Quality (30%) — Profitable companies outperform unprofitable ones. Novy-Marx (2013) showed that gross profitability has the same power as book-to-market in predicting returns. Fama and French added profitability to their model in 2015 because the evidence was overwhelming. We measure operating margins, return on equity, free cash flow conversion, and balance sheet strength.
Value (25%) — Cheap stocks outperform expensive ones over time. Fama and French (1992, 1993) documented this across decades of data. Lakonishok, Shleifer, and Vishny (1994) showed investors systematically overpay for growth and underpay for value. We measure price-to-sales, price-to-free-cash-flow, and EV/EBITDA relative to quality.

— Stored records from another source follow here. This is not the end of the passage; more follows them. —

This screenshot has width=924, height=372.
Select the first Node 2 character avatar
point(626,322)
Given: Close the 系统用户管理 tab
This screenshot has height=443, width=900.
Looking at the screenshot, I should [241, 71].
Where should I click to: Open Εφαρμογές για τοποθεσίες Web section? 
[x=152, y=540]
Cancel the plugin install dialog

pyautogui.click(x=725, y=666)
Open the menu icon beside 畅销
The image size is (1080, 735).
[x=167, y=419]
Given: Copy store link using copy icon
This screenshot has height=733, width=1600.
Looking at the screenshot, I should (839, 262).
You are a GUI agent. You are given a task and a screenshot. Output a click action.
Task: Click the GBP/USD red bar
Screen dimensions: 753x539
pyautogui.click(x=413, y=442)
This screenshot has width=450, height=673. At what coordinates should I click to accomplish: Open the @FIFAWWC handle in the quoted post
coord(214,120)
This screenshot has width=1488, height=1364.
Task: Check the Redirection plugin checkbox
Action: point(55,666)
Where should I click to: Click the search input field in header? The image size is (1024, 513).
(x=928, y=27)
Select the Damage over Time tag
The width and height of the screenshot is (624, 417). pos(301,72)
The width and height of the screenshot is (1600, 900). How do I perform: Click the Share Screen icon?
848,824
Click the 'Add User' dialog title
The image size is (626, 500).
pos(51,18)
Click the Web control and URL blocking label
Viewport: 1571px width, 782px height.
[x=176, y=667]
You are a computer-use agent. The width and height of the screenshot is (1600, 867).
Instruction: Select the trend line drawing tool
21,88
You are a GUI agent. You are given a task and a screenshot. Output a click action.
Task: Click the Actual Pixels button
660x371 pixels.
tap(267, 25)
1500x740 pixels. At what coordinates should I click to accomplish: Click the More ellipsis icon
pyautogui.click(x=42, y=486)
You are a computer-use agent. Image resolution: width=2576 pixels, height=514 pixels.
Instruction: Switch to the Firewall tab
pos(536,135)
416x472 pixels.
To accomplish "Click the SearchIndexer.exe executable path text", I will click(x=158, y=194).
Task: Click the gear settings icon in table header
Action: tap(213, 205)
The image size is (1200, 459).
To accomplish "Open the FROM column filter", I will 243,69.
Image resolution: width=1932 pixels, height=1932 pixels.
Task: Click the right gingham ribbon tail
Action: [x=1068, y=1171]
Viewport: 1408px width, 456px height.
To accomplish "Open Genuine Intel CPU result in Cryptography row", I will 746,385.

Momentum (25%) — Stocks that have been rising tend to keep rising. Jegadeesh and Titman (1993) found that winners outperform losers by roughly 1% per month over 3-12 month horizons. Carhart (1997) made momentum the fourth factor in asset pricing models. We measure both price momentum and earnings momentum.
Low Volatility (15%) — Stable stocks outperform volatile ones on a risk-adjusted basis. This shouldn't be true according to finance theory, but Ang (2006) and Frazzini and Pedersen (2014) documented it extensively. High-volatility stocks are systematically overpriced because investors overpay for speculative upside. We favor companies with predictable businesses and stable earnings.
Short Interest (5%) — Heavily shorted stocks underperform. Boehmer, Jones, and Zhang (2008) showed that short sellers are informed traders. When sophisticated investors are betting against a stock, it's a warning sign. We penalize names with elevated short interest as a percentage of float.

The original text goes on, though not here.